- **TEXT TO READ**

[Date Prev][Date Next][Thread Prev][Thread Next][Date Index][Thread Index]

Re: [xml-dev] SaxXPathFragmentFilter - Reduse large DOM trees using a SAX XPath cutter!

To: pault12@pacbell.net, xml-dev@lists.xml.org
Subject: Re: [xml-dev] SaxXPathFragmentFilter - Reduse large DOM trees using a SAX XPath cutter!
From: Niels Peter Strandberg <nielspeter@npstrandberg.com>
Date: Wed, 28 Nov 2001 17:16:21 +0100
In-reply-to: <007f01c17813$8bdfdb60$2cd0a340@pault>

You are right that it is not XPath, but more a type of a location path. 
But many developers is familiar with XPath, and XPath is in it simplest 
form a location path.  Lets say that you have a XML document, and you 
know what parts you want to cut, then a XPath like syntax is the most 
simple to use, because you might already know basic XPath.

I have a simple filter that will run through the xml document a produce 
a XPath (location path), that you can use to find the place in your 
document you want to do the cutting. That will be available later.

There is a world of advanced tools out there, but no developer can know 
them all. Now if you know SAX and XMLFilters, then this is a simple 
tool, that will help you get the work done. This filter is not a 
replacement of other tools, but a supplement.

The filter don't build a tree, but a uses an ArrayList as a location 
path. When startElement() is called the localname is added to the end of 
the list, and when endElement() is called it is removed. the dynamic 
build list is then compared to the given XPath (location path) given by 
the user. So we are not walking trees but lists.

I think i will be possible to do thinks like 
"/xhtml//a[@href='index.html']" in future version of the filter.

I do believe that some of the features in XPath and XSLT can be 
reproduced using SAX. In this filter I buffer the startElement() and 
check the text node that follows for a text match. If a match is found 
the buffered startElement() is sent.  Using some kind of buffering, it 
will possible to do some basic XSLT transformation.

Sometimes we are so eager to build "can all - want all" tools. I think 
that many of the w3c standards is so complicated, that only a few people 
really know all functions. I like the JDOM way of thinking "keep it 
simple !". You don't have to be a rocket scientist to use it.

- **WORK TO COMPLETE**
[A] Copy the passage of the message about the SAX XPath filter from "I have a simple" to "be available later.".
[B] Extend the message about the SAX XPath filter, picking up right after its final sentence.
The listing after this point has nothing to do with the message about the SAX XPath filter.

- **EXTRACTED RECORDS**
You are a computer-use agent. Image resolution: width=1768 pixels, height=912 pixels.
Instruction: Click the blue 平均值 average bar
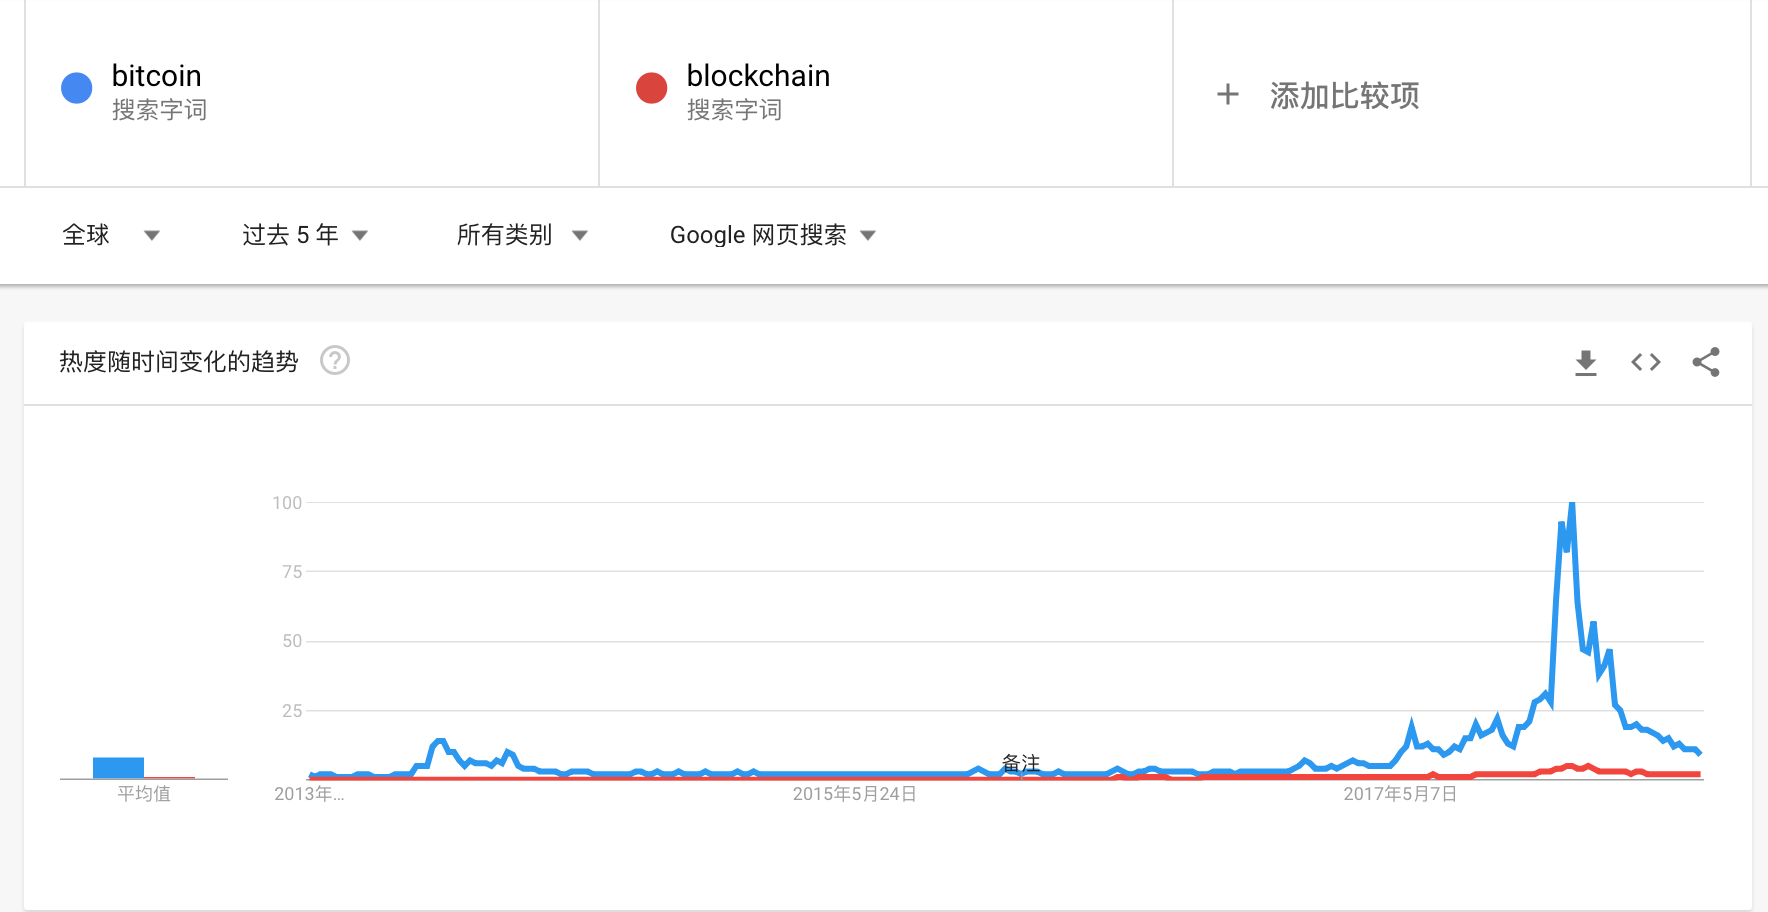[118, 767]
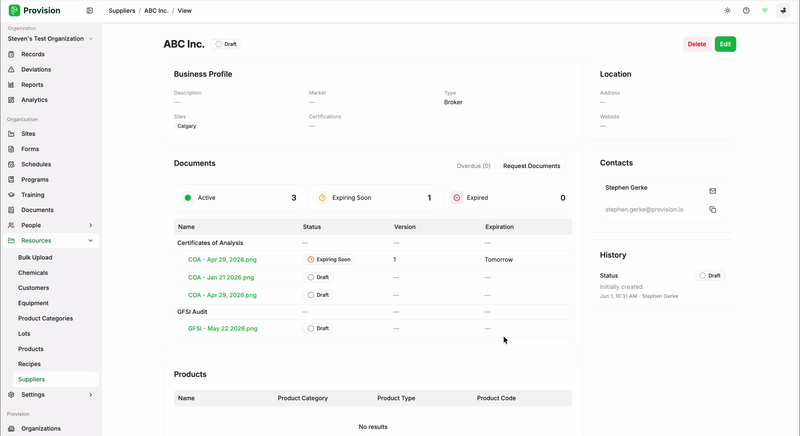Screen dimensions: 800x436
Task: Click the Provision logo icon
Action: [14, 11]
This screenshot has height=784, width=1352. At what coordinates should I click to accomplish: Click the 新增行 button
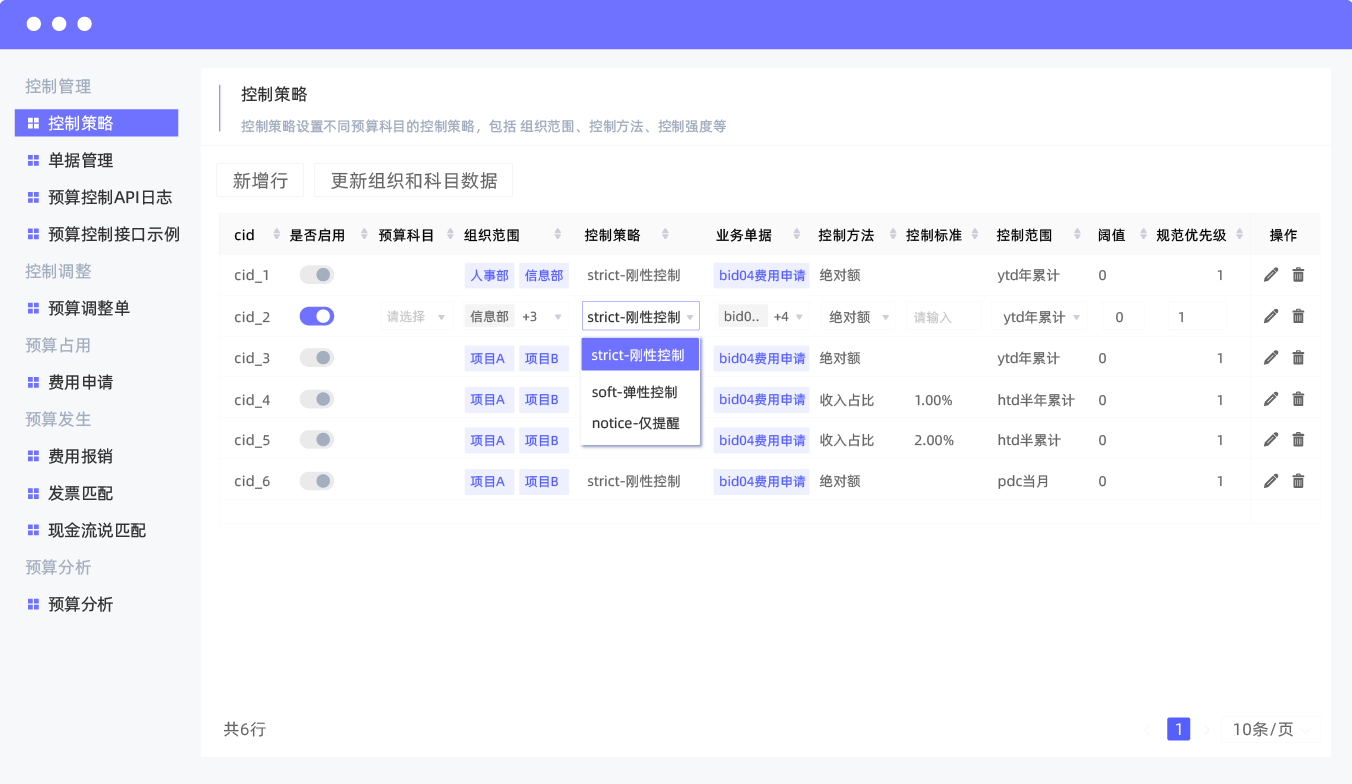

- **RESPONSE LIST**
[A]
I have a simple filter that will run through the xml document a produce 
a XPath (location path), that you can use to find the place in your 
document you want to do the cutting. That will be available later.

[B]
We need more feature cutters, like JDOM. Tools that can bring the best 
of DOM, SAX, XSLT, XPath to the masses. We need XPath Light, XSLT Light, 
DOM Light etc.

Take JAXP as a example.  To get a empty w3c.document you do:

           DocumentBuilderFactory dfactory   = 
DocumentBuilderFactory.newInstance();
           DocumentBuilder           docBuilder = 
dfactory.newDocumentBuilder();
           org.w3c.dom.Document             doc = 
docBuilder.newDocument();

           or

           org.w3c.dom.Document doc  = 
DocumentBuilderFactory.newInstance().newDocumentBuilder().newDocument();

Now that is a waste of space! The advantage that Microsoft developers 
has over us Java developers, is that Microsoft know how to simplify the 
life of the developer. The idea behind JAXP should be simplicity, not 
another "many hours of testing and reading".

"Keep it simple!"

regards, Niels Peter


On onsdag, november 28, 2001, at 02:49 , PaulT wrote:

>
> I really like what you've done, but the language you're
> using is not XPath ( neither it is a subset of XPath )
> and I see a problem here ( I think I also have some
> kind of solution to that problem and I'l express it
> in my next letter )
>
> Rgds.Paul.
>
> ----- Original Message -----
> From: "Niels Peter Strandberg" <nielspeter@npstrandberg.com>
> To: <xml-dev@lists.xml.org>
> Sent: Wednesday, November 28, 2001 5:40 AM
> Subject: [xml-dev] SaxXPathFragmentFilter - Reduse large DOM trees 
> using a
> SAX XPath cutter!
>
>
>> I have made an experimental SAX XMLFilter. It allows you to "filter" 
>> out
>> the information in an xml document that you want to work with  - using
>> xpath - and skip the rest. You can place the filter anywhere in your
>> application where a XMLFilter can be used.
>>
>> - I don't know if this has already been done by others?
>>
>> The whole idea is to "filter" out the fragments from the xml document
>> that you specifies using an xpath expression. ex.
>> SaxXPathFragmentFilter(saxparser, "/cellphone/*/model[@id='1234']",
>> "result").  Build a dom tree from the result, or why not feed the sax
>> event into a xslt transformer and do some xslt transformations.
>>
>> The big win is that you don't have to build a large dom tree, if you
>> only needs part of the information in a large xml document. You just
>> specify what fragments you want using xpath and the result will be a
>> much smaller dom tree, witch requires less processing, memory etc.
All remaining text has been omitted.